• DATA PROVIDED
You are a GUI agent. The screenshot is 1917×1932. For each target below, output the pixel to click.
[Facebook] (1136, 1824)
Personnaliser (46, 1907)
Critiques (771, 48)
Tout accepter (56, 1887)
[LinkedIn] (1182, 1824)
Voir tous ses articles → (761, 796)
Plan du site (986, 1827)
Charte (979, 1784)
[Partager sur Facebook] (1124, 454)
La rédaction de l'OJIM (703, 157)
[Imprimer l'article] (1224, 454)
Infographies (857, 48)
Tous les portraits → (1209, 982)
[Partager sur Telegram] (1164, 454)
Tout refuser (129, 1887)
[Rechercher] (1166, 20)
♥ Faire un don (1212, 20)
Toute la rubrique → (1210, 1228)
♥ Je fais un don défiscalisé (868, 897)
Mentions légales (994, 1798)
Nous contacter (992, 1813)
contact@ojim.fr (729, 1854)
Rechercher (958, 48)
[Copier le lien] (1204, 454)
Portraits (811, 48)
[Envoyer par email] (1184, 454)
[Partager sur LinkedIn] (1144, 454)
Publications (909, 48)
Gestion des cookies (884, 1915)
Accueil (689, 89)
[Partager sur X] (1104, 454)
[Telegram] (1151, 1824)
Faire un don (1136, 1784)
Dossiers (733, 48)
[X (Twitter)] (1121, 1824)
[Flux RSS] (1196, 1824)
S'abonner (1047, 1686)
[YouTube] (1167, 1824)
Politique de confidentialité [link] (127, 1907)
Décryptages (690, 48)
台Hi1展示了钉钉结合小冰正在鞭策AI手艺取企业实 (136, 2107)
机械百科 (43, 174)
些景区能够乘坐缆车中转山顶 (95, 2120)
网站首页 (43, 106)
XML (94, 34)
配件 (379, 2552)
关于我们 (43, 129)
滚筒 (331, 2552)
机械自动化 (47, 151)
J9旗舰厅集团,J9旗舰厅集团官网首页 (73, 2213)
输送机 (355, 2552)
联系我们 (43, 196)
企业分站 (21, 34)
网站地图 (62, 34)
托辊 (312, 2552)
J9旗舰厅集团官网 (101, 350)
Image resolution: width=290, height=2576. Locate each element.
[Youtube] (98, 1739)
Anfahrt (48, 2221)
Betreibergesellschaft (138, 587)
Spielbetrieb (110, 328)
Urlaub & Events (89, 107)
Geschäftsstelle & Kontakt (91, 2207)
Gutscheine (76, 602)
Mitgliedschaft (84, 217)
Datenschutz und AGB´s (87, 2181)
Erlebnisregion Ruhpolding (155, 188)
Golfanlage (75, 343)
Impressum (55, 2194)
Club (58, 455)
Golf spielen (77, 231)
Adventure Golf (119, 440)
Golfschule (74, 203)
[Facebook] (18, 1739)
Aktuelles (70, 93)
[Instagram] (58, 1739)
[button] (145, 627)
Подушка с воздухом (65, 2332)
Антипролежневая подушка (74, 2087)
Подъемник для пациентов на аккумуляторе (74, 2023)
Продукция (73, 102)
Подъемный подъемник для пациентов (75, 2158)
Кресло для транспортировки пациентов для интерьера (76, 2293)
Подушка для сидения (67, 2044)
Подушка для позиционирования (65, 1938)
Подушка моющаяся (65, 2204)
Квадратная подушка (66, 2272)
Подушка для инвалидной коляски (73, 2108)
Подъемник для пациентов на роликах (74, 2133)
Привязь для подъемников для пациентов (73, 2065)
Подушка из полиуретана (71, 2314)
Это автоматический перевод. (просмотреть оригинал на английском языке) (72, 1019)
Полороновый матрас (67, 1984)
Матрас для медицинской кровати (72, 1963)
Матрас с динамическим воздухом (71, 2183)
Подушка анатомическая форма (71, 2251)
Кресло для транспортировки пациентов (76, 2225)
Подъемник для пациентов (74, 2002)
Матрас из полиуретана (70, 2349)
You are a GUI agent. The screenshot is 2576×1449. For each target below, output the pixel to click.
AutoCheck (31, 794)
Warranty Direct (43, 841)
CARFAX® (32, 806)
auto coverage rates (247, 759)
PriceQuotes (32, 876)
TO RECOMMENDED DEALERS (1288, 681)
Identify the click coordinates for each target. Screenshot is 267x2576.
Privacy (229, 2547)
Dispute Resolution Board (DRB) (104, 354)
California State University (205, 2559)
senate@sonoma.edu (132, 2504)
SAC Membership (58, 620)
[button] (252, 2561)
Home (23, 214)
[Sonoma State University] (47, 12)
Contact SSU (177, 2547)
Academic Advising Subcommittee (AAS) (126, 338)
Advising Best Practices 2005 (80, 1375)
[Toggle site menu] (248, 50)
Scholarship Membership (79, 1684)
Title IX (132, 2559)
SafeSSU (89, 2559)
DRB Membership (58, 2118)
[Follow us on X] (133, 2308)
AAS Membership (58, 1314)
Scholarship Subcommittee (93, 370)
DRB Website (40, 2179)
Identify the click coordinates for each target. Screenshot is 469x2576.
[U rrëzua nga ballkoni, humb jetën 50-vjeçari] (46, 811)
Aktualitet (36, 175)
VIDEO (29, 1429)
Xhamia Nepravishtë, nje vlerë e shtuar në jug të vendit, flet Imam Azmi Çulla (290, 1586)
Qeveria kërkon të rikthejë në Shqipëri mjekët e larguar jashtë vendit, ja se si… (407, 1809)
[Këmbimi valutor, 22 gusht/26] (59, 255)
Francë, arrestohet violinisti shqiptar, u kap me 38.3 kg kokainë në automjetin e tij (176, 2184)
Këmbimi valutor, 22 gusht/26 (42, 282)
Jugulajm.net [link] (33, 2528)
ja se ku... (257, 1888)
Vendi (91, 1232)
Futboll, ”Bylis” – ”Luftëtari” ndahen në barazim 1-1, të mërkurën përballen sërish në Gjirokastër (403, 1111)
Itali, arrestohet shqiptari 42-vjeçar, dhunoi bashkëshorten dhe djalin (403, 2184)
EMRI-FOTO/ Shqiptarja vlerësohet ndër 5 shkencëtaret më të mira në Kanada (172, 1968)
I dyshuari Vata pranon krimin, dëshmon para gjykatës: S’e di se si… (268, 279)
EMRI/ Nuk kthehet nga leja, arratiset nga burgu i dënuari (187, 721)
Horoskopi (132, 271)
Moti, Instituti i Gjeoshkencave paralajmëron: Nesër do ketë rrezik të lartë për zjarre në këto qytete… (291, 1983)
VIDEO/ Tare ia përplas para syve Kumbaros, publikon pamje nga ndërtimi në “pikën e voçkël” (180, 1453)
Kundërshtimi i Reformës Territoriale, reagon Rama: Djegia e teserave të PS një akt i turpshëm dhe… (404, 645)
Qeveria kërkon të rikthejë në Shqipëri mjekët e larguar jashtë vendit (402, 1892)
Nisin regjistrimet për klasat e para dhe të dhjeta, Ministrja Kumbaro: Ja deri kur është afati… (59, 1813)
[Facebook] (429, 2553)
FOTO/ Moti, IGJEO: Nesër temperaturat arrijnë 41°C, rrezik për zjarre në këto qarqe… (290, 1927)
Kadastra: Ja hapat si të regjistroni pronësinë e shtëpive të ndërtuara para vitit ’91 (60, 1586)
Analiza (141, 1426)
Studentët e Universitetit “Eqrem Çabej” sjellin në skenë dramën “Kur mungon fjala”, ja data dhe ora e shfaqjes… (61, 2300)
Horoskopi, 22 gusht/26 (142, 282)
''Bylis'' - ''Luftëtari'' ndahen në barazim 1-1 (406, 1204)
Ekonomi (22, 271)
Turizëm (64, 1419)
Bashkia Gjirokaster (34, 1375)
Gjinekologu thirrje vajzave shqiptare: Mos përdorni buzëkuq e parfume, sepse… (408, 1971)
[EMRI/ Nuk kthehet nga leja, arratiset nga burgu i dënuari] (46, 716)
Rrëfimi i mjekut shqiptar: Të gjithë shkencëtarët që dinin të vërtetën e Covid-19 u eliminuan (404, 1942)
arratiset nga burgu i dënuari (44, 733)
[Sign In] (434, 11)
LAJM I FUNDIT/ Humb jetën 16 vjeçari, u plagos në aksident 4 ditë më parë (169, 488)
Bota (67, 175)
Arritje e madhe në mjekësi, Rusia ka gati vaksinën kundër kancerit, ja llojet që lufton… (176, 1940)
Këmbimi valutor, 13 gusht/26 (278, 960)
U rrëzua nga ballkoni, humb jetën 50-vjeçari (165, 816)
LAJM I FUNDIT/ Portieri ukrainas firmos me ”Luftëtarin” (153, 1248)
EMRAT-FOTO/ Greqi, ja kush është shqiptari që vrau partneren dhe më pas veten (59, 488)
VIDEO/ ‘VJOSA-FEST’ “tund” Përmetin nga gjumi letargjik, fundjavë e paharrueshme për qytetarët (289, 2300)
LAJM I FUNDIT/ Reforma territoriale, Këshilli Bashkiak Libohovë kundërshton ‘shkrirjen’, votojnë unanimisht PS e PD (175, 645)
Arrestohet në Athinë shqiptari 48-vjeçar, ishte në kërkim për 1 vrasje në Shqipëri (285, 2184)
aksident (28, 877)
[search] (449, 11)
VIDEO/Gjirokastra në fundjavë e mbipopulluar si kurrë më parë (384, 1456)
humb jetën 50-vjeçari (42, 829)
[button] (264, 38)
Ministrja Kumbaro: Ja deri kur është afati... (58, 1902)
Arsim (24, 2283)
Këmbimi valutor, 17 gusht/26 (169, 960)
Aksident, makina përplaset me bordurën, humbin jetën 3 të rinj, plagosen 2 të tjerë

• TASK TO COMPLETE
Could you reproduce exactly the lines of the entries above, from the one with "联系我们 (43, 196)" through the one with "Полороновый матрас (67, 1984)", and nothing else?

• OUTPUT FOR THIS EXERCISE
联系我们 (43, 196)
企业分站 (21, 34)
网站地图 (62, 34)
托辊 (312, 2552)
J9旗舰厅集团官网 (101, 350)
Image resolution: width=290, height=2576. Locate each element.
[Youtube] (98, 1739)
Anfahrt (48, 2221)
Betreibergesellschaft (138, 587)
Spielbetrieb (110, 328)
Urlaub & Events (89, 107)
Geschäftsstelle & Kontakt (91, 2207)
Gutscheine (76, 602)
Mitgliedschaft (84, 217)
Datenschutz und AGB´s (87, 2181)
Erlebnisregion Ruhpolding (155, 188)
Golfanlage (75, 343)
Impressum (55, 2194)
Club (58, 455)
Golf spielen (77, 231)
Adventure Golf (119, 440)
Golfschule (74, 203)
[Facebook] (18, 1739)
Aktuelles (70, 93)
[Instagram] (58, 1739)
[button] (145, 627)
Подушка с воздухом (65, 2332)
Антипролежневая подушка (74, 2087)
Подъемник для пациентов на аккумуляторе (74, 2023)
Продукция (73, 102)
Подъемный подъемник для пациентов (75, 2158)
Кресло для транспортировки пациентов для интерьера (76, 2293)
Подушка для сидения (67, 2044)
Подушка для позиционирования (65, 1938)
Подушка моющаяся (65, 2204)
Квадратная подушка (66, 2272)
Подушка для инвалидной коляски (73, 2108)
Подъемник для пациентов на роликах (74, 2133)
Привязь для подъемников для пациентов (73, 2065)
Подушка из полиуретана (71, 2314)
Это автоматический перевод. (просмотреть оригинал на английском языке) (72, 1019)
Полороновый матрас (67, 1984)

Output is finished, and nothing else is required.